> Kurze Aufgabe 1:
Welchen Titel trägt laut der Literaturbesprechung die Sammlung lyrischer Gedichte, die A. Fitger herausgegeben hat?
> Kurze Aufgabe 2:
Führe die Literaturbesprechung bitte nach ihrem letzten Satz weiter.

> Lesetext:
Hier wo die Bäume Schatten geben,
Und nicht auf luft’gen Wolkensteig,
Ruft mich die Kunst, grüßt mich das Leben
Und grünet in der Sinne Zweig.“

Naiv und humoristisch sind die Schilderungen aus dem „Stift zu Adamunt“; der Minnehof zu Avellenz und das Minnegericht athmen den leichtfertigen Ton französischer Sitte. Auf Burg Seben werden uns die Bilder deutscher Häuslichkeit vorgeführt, in den Lagunen ein Liebesabenteuer im italienischen Stil. Der Sängerkrieg auf der Wartburg, die Liebe zu Irmgard, die Begegnung zwischen dem Tannhäuser und dem Papste sind die Glanzpunkte des zweiten Theils der Dichtung. Sie werden sich an denselben sehr erfreuen, aber gewiß auch, gleich mir, bisweilen an dem manierirt altdeutschen Ton und einzelnen gänzlich unverständlichen Wendungen Anstoß nehmen.

Haben Sie einmal, verehrte Freundin, etwas von A. Fitger’s Trauerspiel „Die Hexe“ gehört? Das Stück ist über viele Bühnen mit Beifall gegangen; es verräth ohne Frage ein markiges Talent, dem nur eine gewisse herausfordernde Renommage der Freigeisterei, wie besonders in der Hauptsituation, in welcher die Heldin die Bibel zerreißt, nicht gut zu Gesichte steht. Dieser dramatische Dichter hat jetzt auch eine Sammlung lyrischer Gedichte herausgegeben: „Winternächte“. Schon der Titel derselben macht einen etwas frostigen Eindruck, und manche sind in der That von einer frierenden Gemüthsstimmung eingegeben; es herrscht in ihnen das Zähneklappern des menschlichen Elends, eine Vorliebe für die Darstellung von Existenzen, die gleichsam im Wintersturm des Lebens verweht sind. Dies tritt besonders in den „Idyllen“ hervor, in denen wir vergebens das arkadische Glück der Beschränkung suchen würden. Der schmutzige, im Schnapsgenuß untergegangene Organist, der noch einmal die Orgel meisterhaft spielt, die achtzigjährige zerlumpte Hanna Mullfuß, die, von den Straßenjungen verhöhnt, sich in’s Wasser stürzt, der verlachte Erfinder des perpetuum mobile mit den Straßenscenen, von denen der Dichter sagt:

          „Schon damals wurmte der Hohn mich,
Den ein zerschellt Ideal wieherndem Pöbel entlockt –“

die alte und die junge Megäre, welche Lumpen auf der Straße sammeln, während diese von jener mit allerlei Flitter aufgeputzt wird: welche seltsamen Lebensbilder, die wie zum Hohn sich mit dem Namen der Idylle, einer den ländlichen Frieden und das behagliche Glück athmenden Dichtgattung schmücken!

> Erfasste Datensätze:
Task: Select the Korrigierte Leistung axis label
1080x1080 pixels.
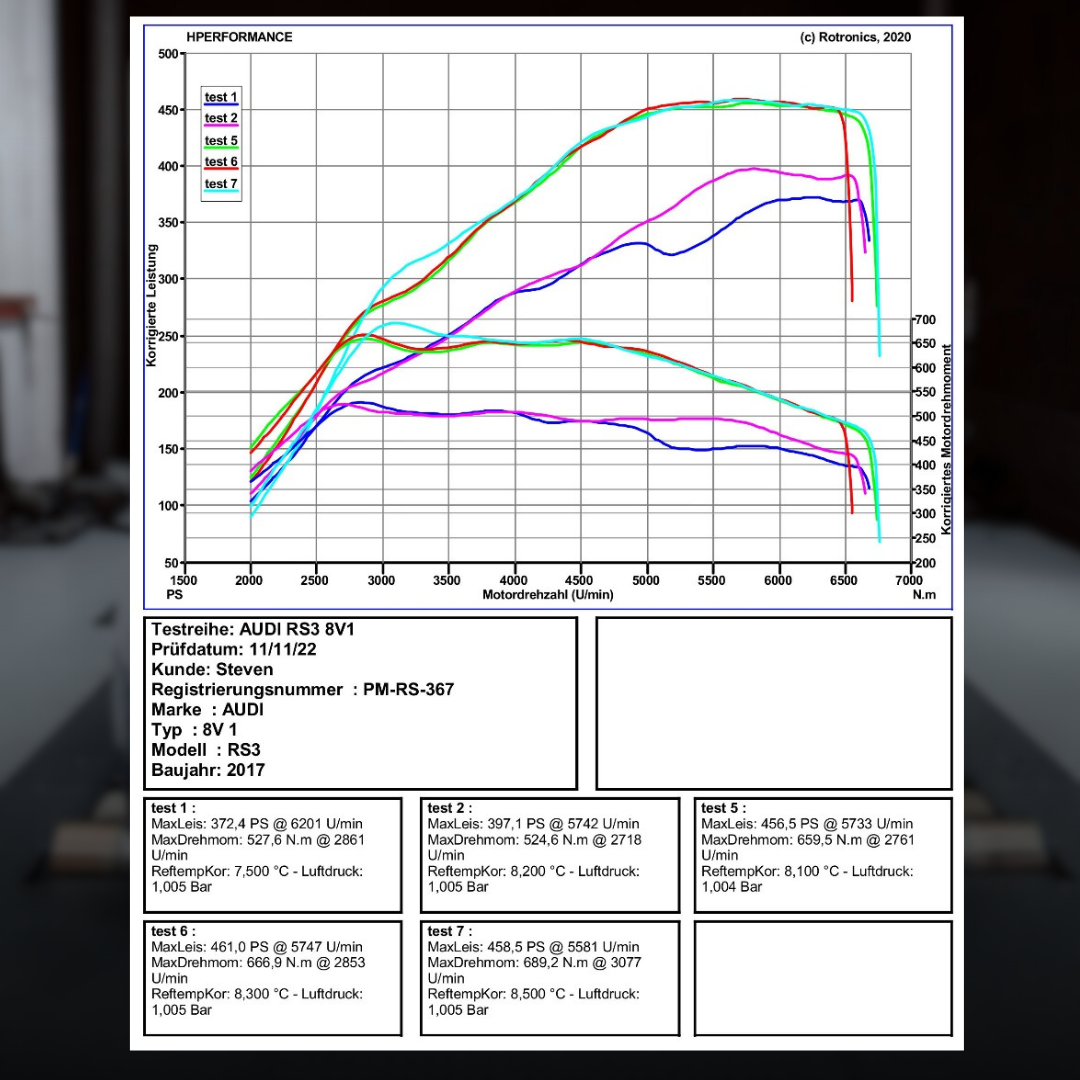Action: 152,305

...

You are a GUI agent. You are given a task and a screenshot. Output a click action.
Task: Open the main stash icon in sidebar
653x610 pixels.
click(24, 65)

> Erwartete Antwort 1:
„Winternächte“

> Erwartete Antwort 2:
Doch Arthur Fitger besitzt das Talent kräftiger Darstellung, das sich gerade dort am meisten bewährt, wo er spröde Stoffe wählt; denn er weiß auch ihnen eine poetische Leuchtkraft zu geben. Seine Dichtweise ist nicht glatt, nicht einschmeichelnd; sie ist schroff und herb, aber ihr Colorit ist markig und der Ausdruck der Gedanken oft von einer dem Gedächtniß sich einprägenden Schlagkraft.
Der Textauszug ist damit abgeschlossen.